- _Task to complete_: For the material below, set down exactly the lines between the one containing "Task: Click the rain cloud icon next to 汕头" and the last line, both included, leaving every picture out.
(Recorded information Opens)
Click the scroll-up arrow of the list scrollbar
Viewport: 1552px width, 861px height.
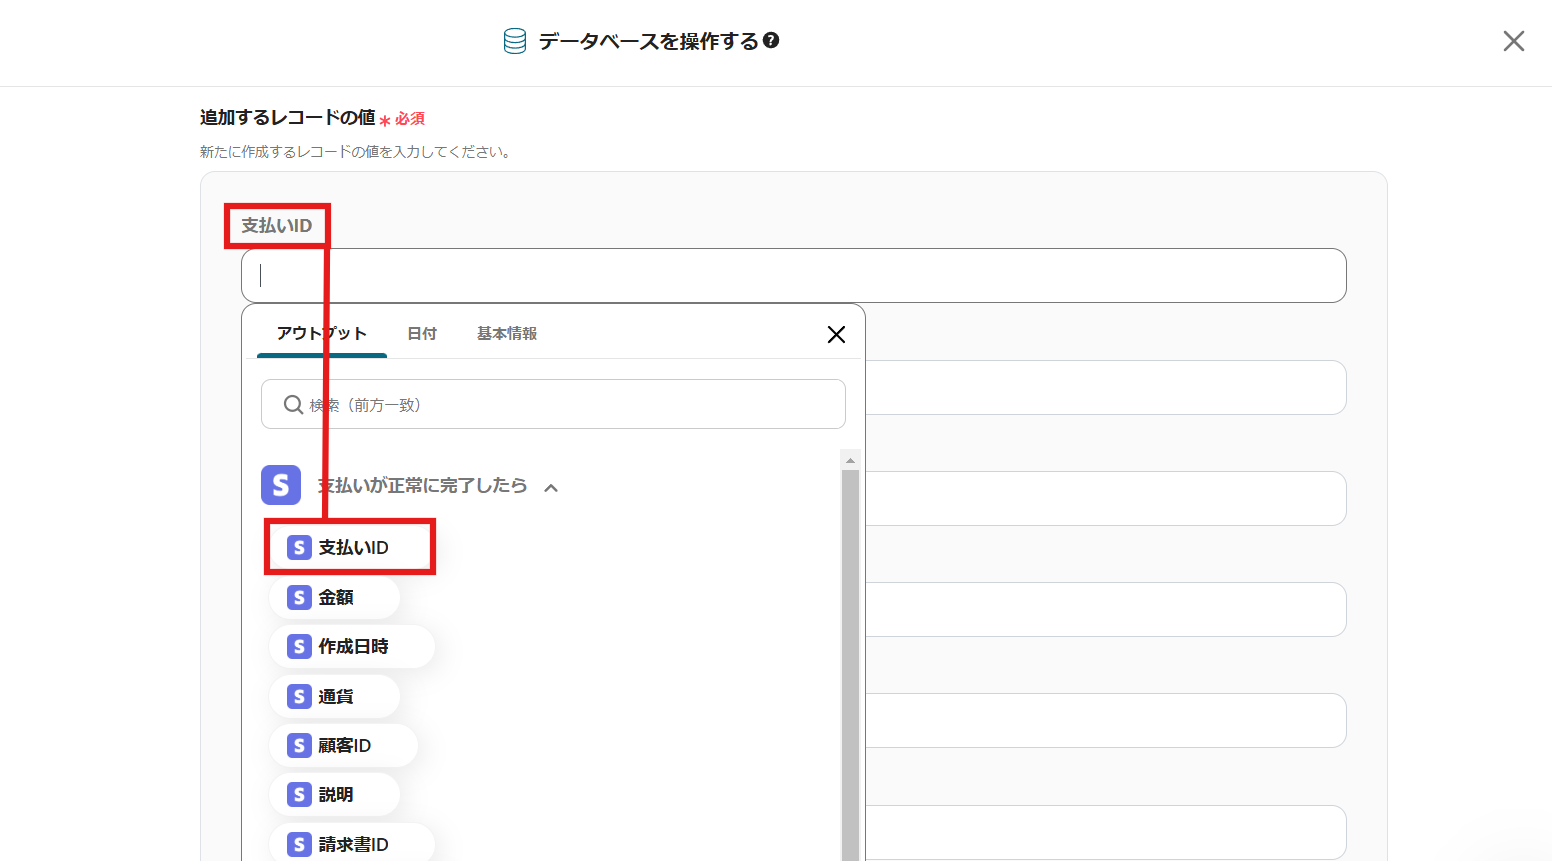point(851,460)
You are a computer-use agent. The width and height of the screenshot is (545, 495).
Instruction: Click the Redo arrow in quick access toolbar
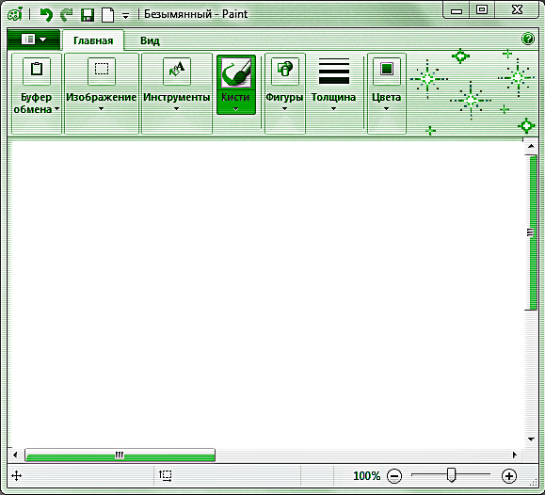(66, 15)
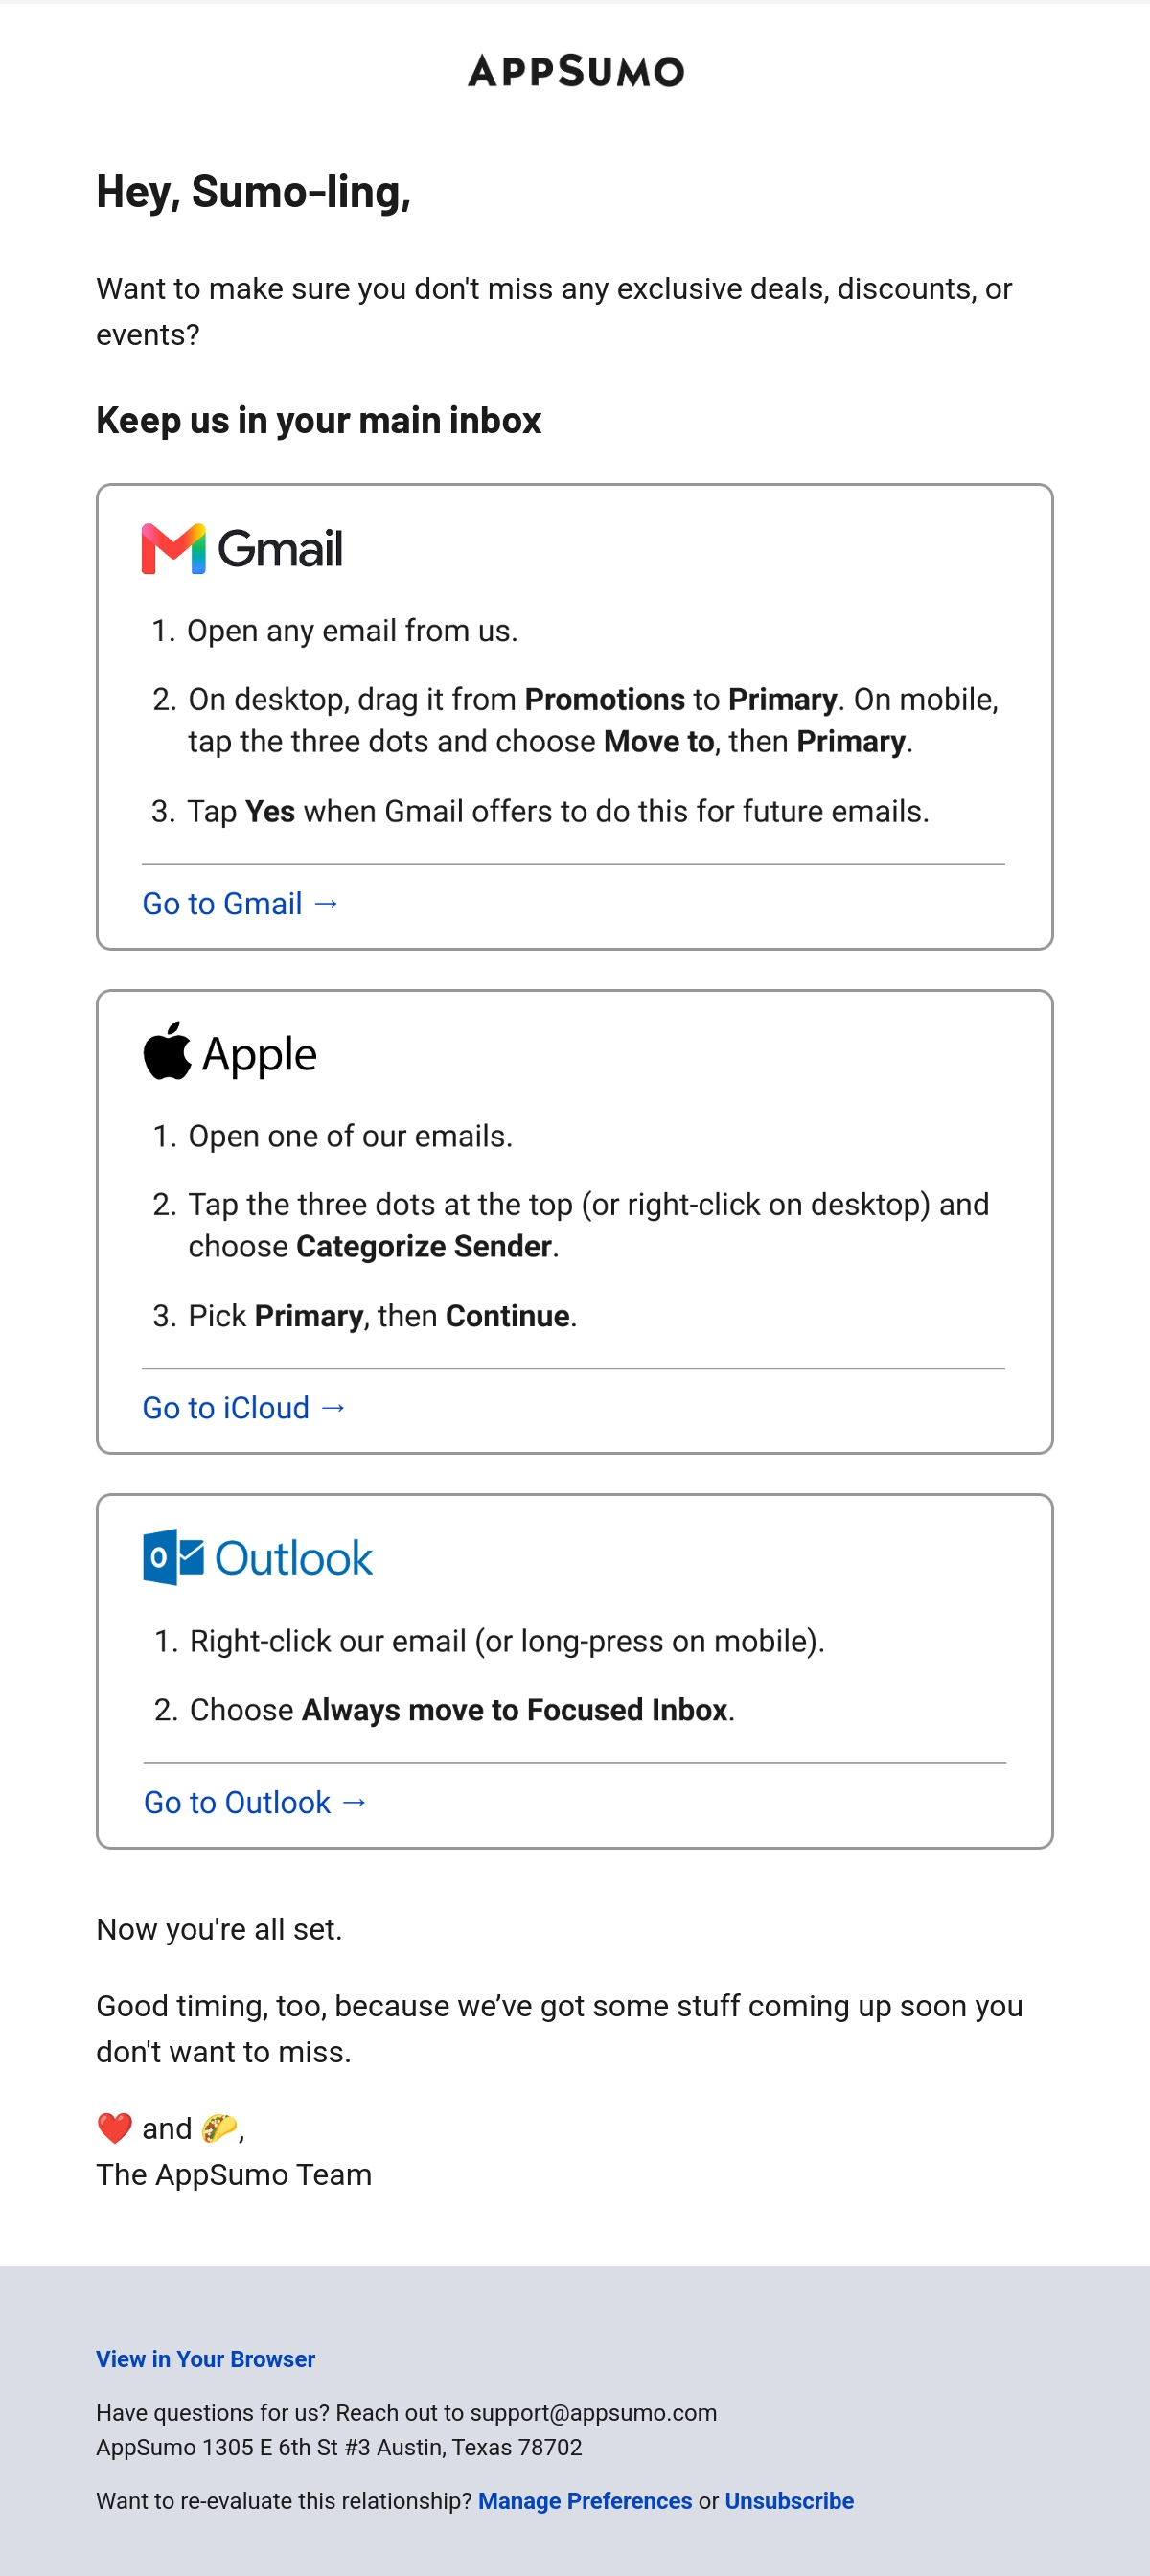
Task: Click the Keep us in your main inbox heading
Action: coord(318,420)
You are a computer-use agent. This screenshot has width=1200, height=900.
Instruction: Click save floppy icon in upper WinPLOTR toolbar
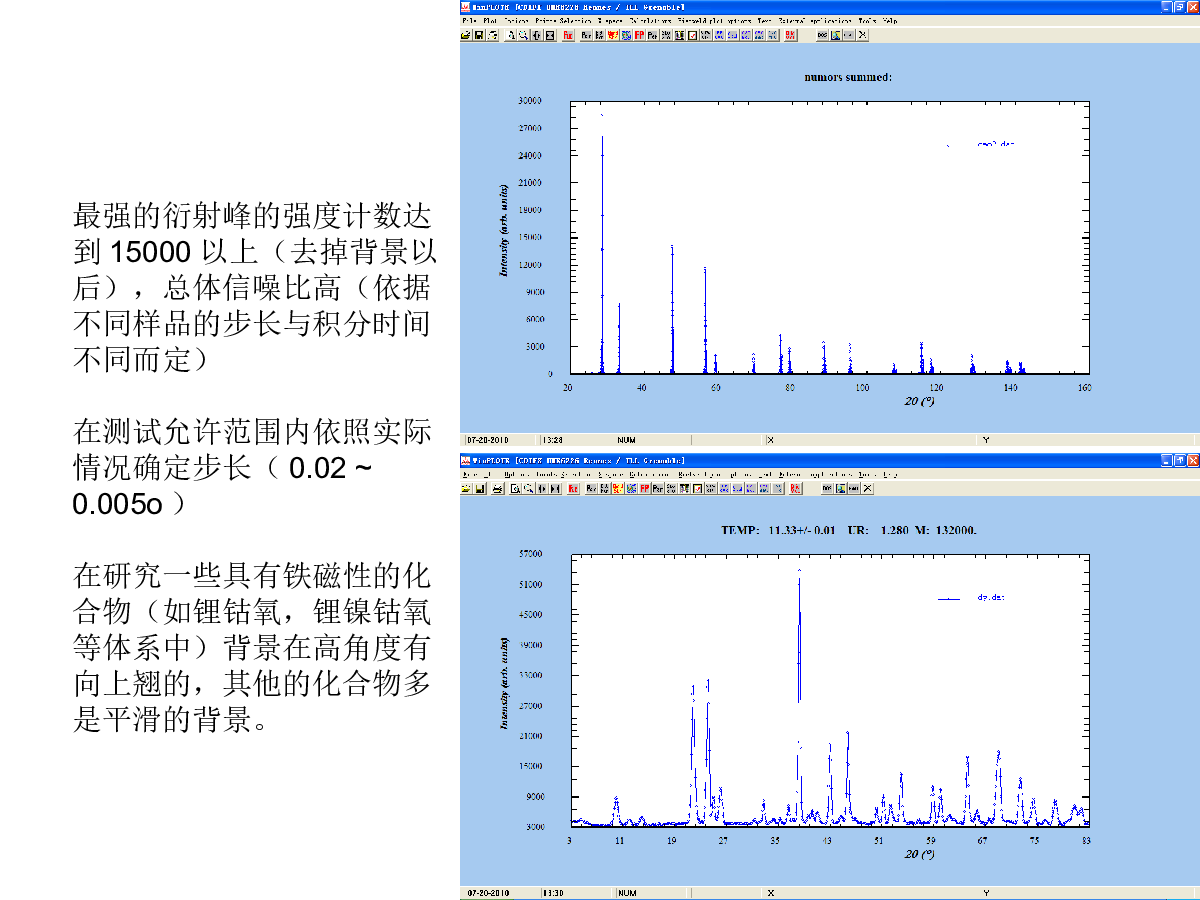point(479,35)
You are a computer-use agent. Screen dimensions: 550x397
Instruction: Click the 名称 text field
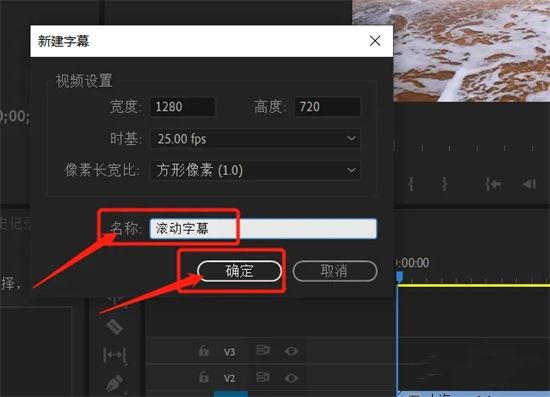coord(263,229)
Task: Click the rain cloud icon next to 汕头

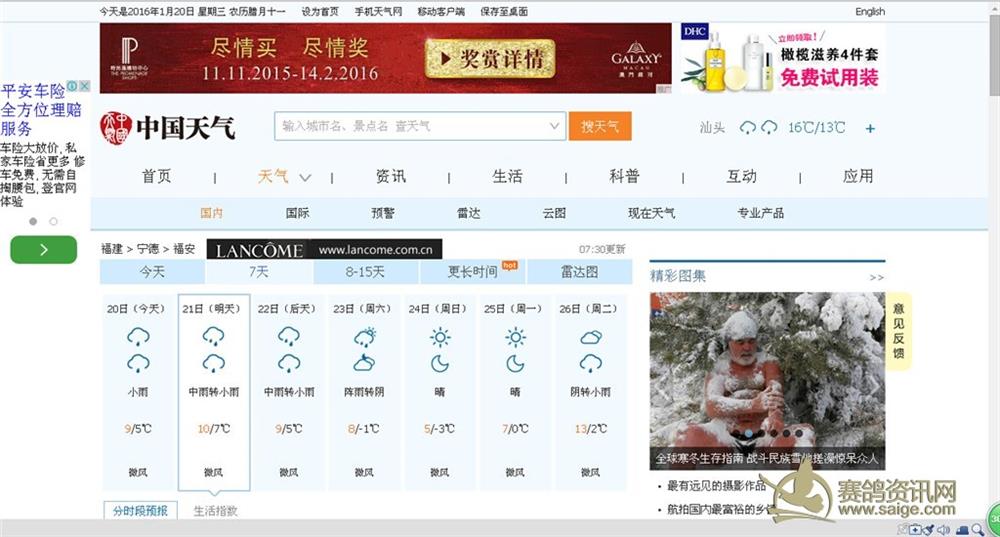Action: (x=748, y=128)
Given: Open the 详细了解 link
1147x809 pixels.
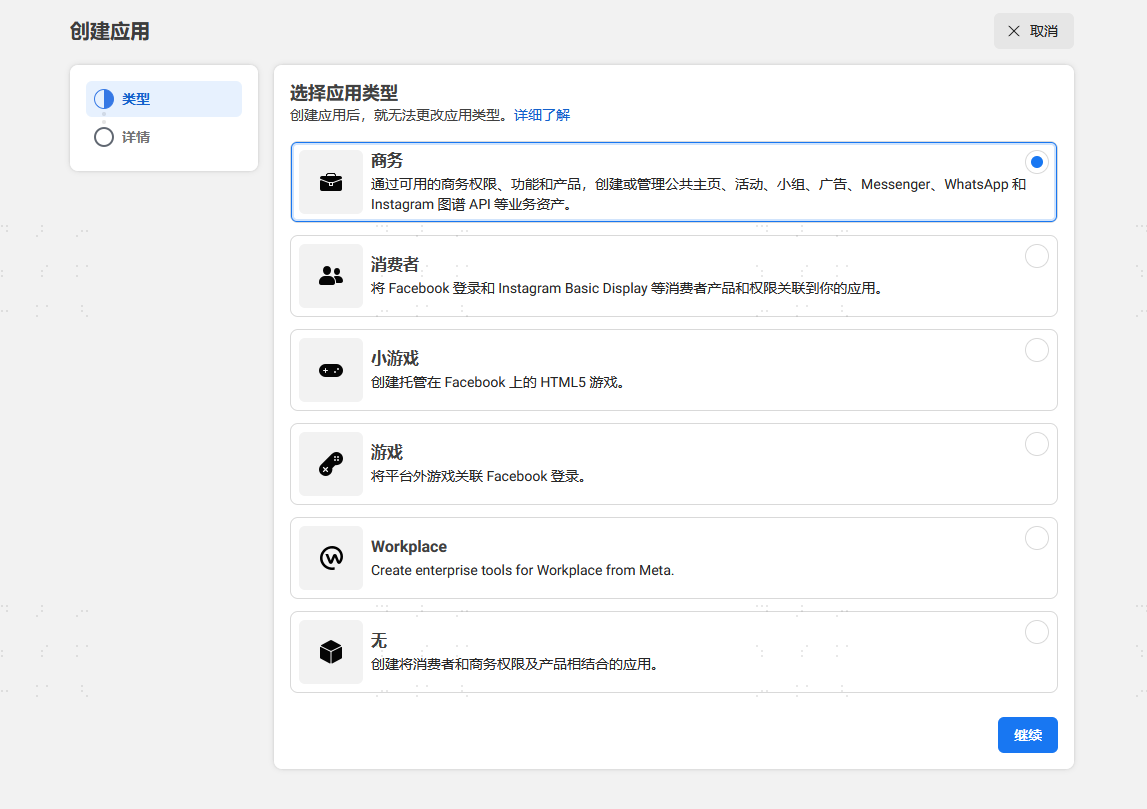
(Recorded information Closes)
- _Exercise result_:
Task: Click the rain cloud icon next to 汕头

Action: (x=748, y=128)
Given: Open the 详细了解 link
1147x809 pixels.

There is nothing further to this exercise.